• _THE TASK_: Copy from the passage on Tigray below the part that opens with the words containing "Famine is stalking" and closes with "a million people.".

• _READING PASSAGE_:
Today we will read about Tigray, a region of Ethiopia suffering from oppression-induced hunger, potential famine and violence.
Why?
Because over half a million—likely an under count—have already died in the conflict there and more are at risk of dying thanks to the regime induced famine and a likely re-ignition of the conflict. Not to mention the continual violence that others are meting out.
But I am jumping the gun.
Let us start by taking a detailed look at what is happening in Tigray.
Tigray
What Is Happening in Tigray?
Tigray is on the brink of famine. This is happening in the midst of an ethnic cleansing campaign and blockade that the Ethiopian regime denies. Alex de Waal has written for the BBC about the conditions that prevail (or prevailed in Jan) in Tigray (24 January 2024) .
Famine is stalking parts of Ethiopia. The epicentre is in the northern Tigray region.
Villagers who have not yet recovered from the ravages of the recent war in the region are now stricken by severe drought.
Reports of hundreds of children dying of starvation are trickling in from remote areas.
What is particularly disturbing is that this crisis is unfolding so early in the season. The main harvest in Tigray and neighbouring Amhara is in November, and this is the time of year when food should be most plentiful.
The federal government in Addis Ababa denies that a famine is imminent, and says it is working to provide aid.
Veterans of relief operations, however, are comparing the crisis to the situation in 1984, when a combination of drought and war caused a famine that killed up to a million people.
The UN's Office for the Coordination of Humanitarian Affairs (Ocha) estimates that more than 20 million Ethiopians are in need of food aid, of whom about a third are receiving assistance. In Tigray, the picture is especially alarming.
Last month, the Tigrayan authorities said that 3.5 million people, more than half the region's population, needed aid for the entire year.
About two-thirds were farmers, and one-third were people displaced by the war who could not yet return home. Another 1.7 million people would need aid at some point during 2024, Ocha said.

• _AVAILABLE DATA_:
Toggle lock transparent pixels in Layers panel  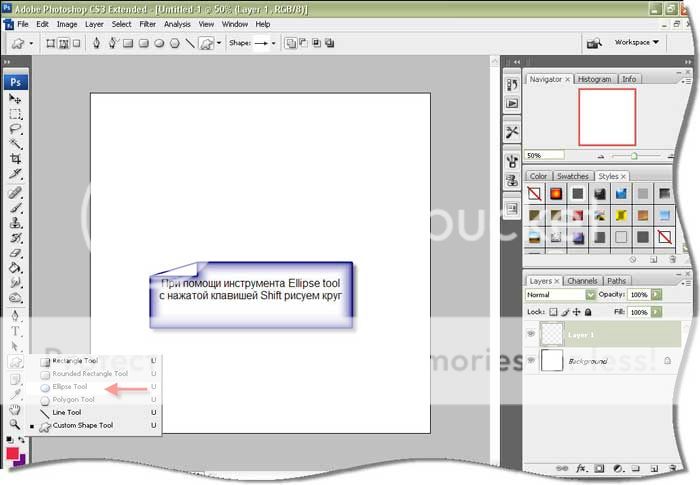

• _REPLY TO THE EXERCISE_:
Famine is stalking parts of Ethiopia. The epicentre is in the northern Tigray region.
Villagers who have not yet recovered from the ravages of the recent war in the region are now stricken by severe drought.
Reports of hundreds of children dying of starvation are trickling in from remote areas.
What is particularly disturbing is that this crisis is unfolding so early in the season. The main harvest in Tigray and neighbouring Amhara is in November, and this is the time of year when food should be most plentiful.
The federal government in Addis Ababa denies that a famine is imminent, and says it is working to provide aid.
Veterans of relief operations, however, are comparing the crisis to the situation in 1984, when a combination of drought and war caused a famine that killed up to a million people.